İlki Nokta-i istimdat: Kelimenin kökeninde yatan heceler aslında ipucunu veriyor: medet, imdat. Her türlü ihtiyaç, talep ve arzuların giderilmesinde medet istenecek nokta anlamına geliyor bu tabir. 

İnsan yaratılmış herşeye doğrudan ya da dolaylı olarak muhtaçtır, ihtiyacı olmasa dahi bir takım nefsi dürtüler bunları istemeye zorlar insanı. Her vicdan ise, insanın hem kainata hem de kainatta yaratılan her şeye ayrı ayrı olan ihtiyacının giderilebileceği bir mecranın varlığının farkındadır. Bu fıtri ihtiyaç ve bu ihtiyaçların giderilebileceğine dair vicdani şuur "veren elin cömertliği-talep eden vicdanın mahcubiyeti" çerçevesinde şekillenir. Ve işte insanların imani olarak ayrıştığı yer tam da burasıdır. Ortaya çıkan vicdani teveccühün kimlere ve ne şekilde yönlendirileceği konusunda insanlar arasında farklılık çıkar. Her âdem, kendi âleminin Rabbine , rab telakki ettiği mahbub ve mabudlara, kendi ya da kitabi usülunce kullukla bu vicdani sese karşılık ses veriyor. 

 
İkincisi Nokta-i istinat: İstinat kelimesi "dayanma,yaslanma" olarak çevrilmiş günümüz Türkçesine. Hani Arşimet'in meşhur "Bana bir dayanak noktası verin Dünya'yı yerinden oynatayım" sözünde geçen dayanma noktası.

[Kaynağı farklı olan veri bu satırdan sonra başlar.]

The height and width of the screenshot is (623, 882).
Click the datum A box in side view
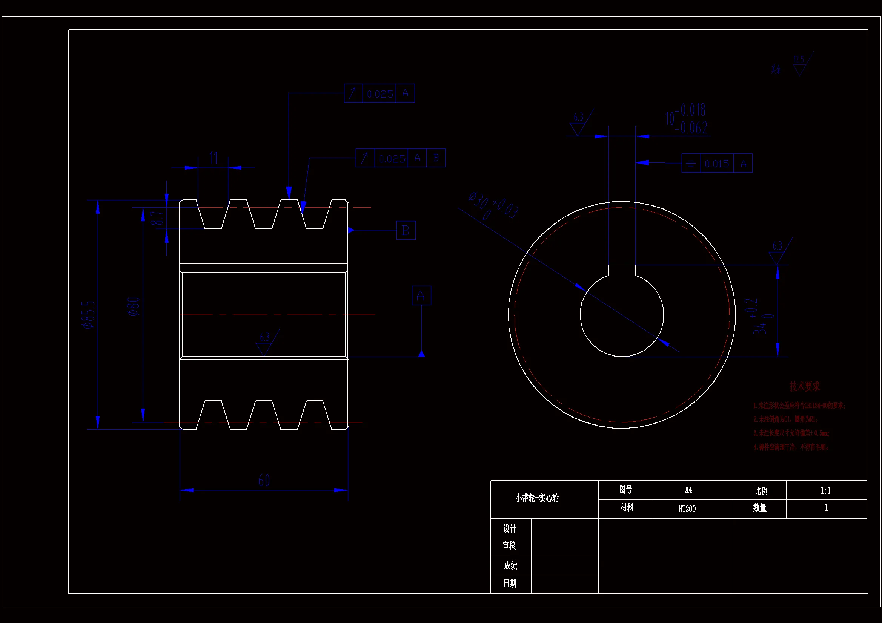(x=421, y=295)
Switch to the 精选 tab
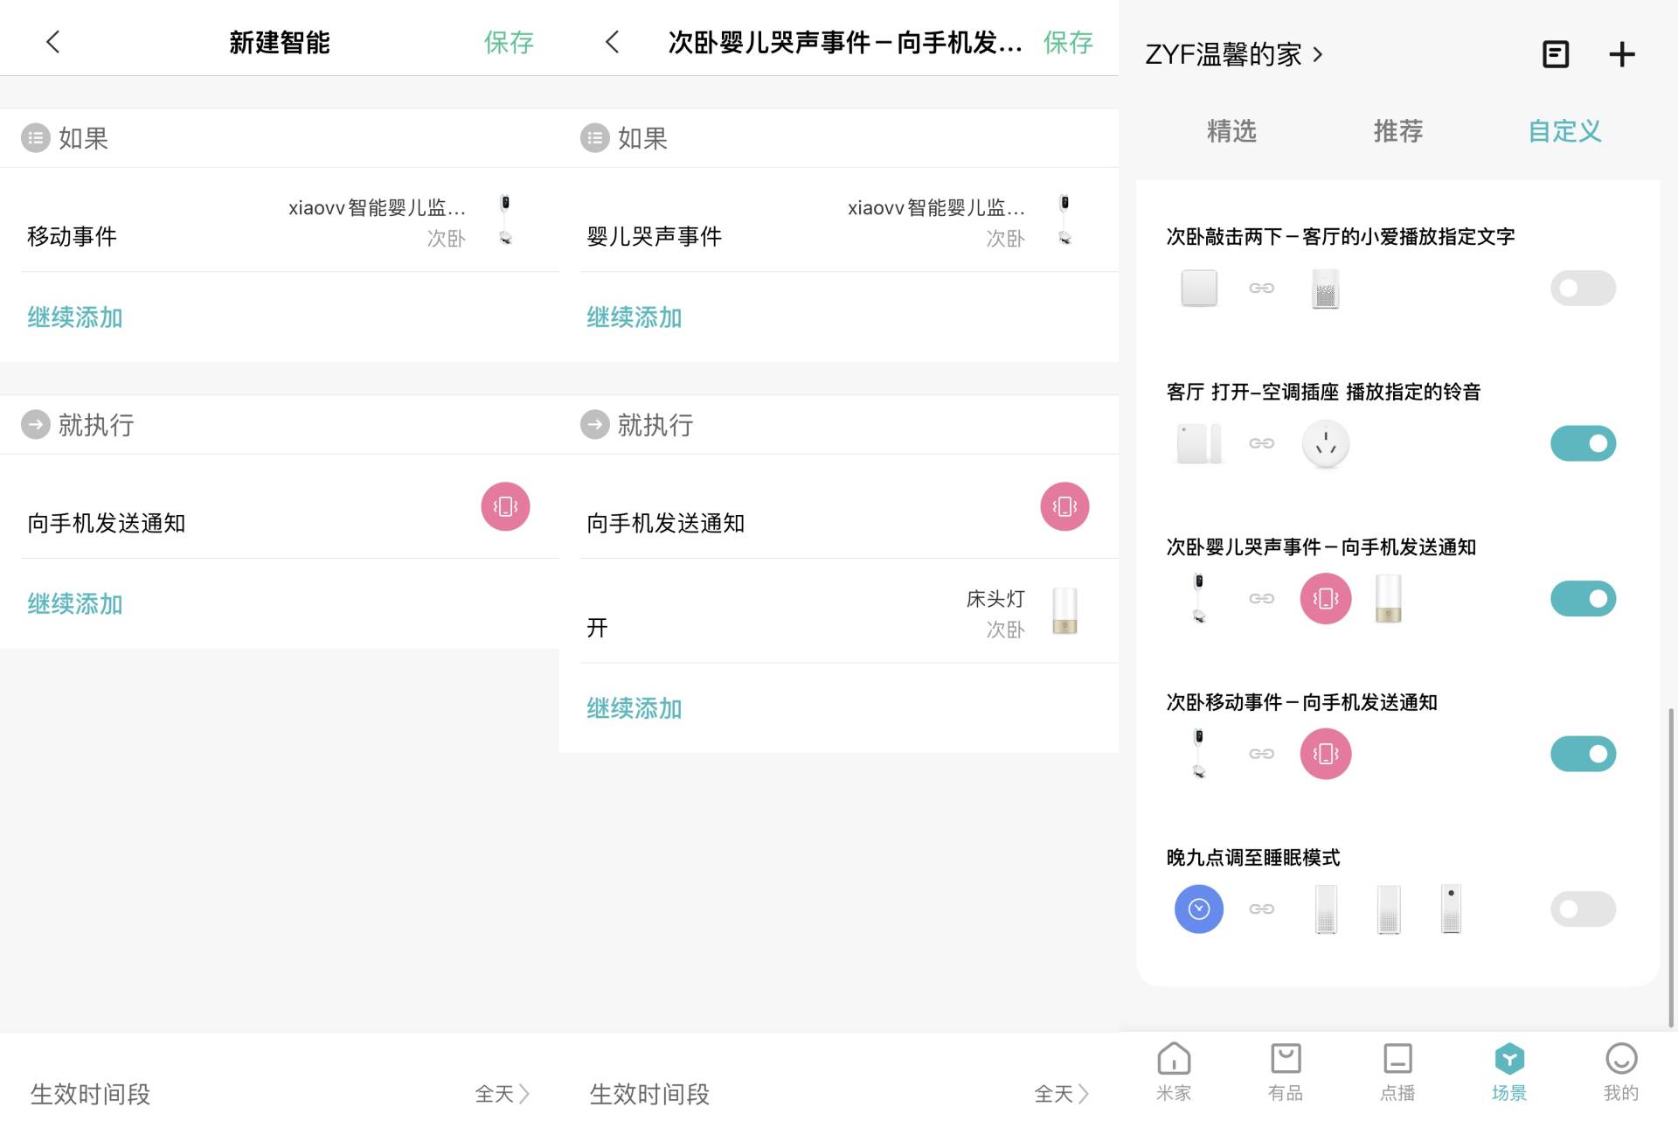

İstimdat noktasını açıklarken bahsettiğimiz ihtiyaçları temin etme ve sair dünya halleri için insanın kendi acziyetini bilmesi ve bu acziyetten bir azizlik çıkarması gerekmektedir. Öyle bir merciye müracaat edeceksiniz ki oradaki acziyetiniz ölçüsünde azizlik kazanasınız. En küçük bir mikroptan, bakteriden, haşerattan mikro alemlerden tutun da galaksilerin gezegenlerin makro alemlerin de sahibi olan bir Rab telakkisi insanın nihayetsiz ihtiyacına karşılık verir, ama aynı zamanda aczini de bilir, bildirir. Yaratılmış zararlı, dehşetli ve tehlikeli pek çok şey insanın başına gelebilecek türlü felaketler karşısında insan nasıl olur da kendini emin hisseder, huzurlu bir hayat yaşar sorusunun cevabı ise bu nokta-i istinat sırrında saklıdır. 

Vicdan içinden yükselen sesleri layıkıyla susturabilmenin yolunu dayanacağı bir sığınakla bulur, o sığınağa dayanır, güvenir, başına gelecek her türlü tehlikeyi yaratanla kendisini yaratan ve eşref-i mahlukat diye isimlendirenin aynı Zat olduğunu hatırlar. 

Bütün bir hayat gailesinin sırrı hep bu iki noktada gizliymiş gibi gelir bana hep. Her dara düştüğümde, yolda kaldığımda, yolda bırakıldığımda, kalbim kırıldığında dönüp de yanlış nerede diye sorup keşkelerin havada uçuştuğu ortamlarda hatırlamam gereken sadece bu iki nokta. Kimden medet istiyorsun? Kime dayanıyorsun?

Bir görünüp bir kaybolan, kendi ilerleyişimizi ölçeceğimiz, gelip geçiçi olmasa bile kalıcı olmayacak dayanak noktalarından bıkmadık mı? Ya imdat edilmeyen feryadlarımız, kulak kesilmesini istediğimiz herkesin bize sağır olması?

Ne demişti Züleyha: "Ben Yusuf'u Yusuf'tan değil, Yusuf'un Rabbinden isterim."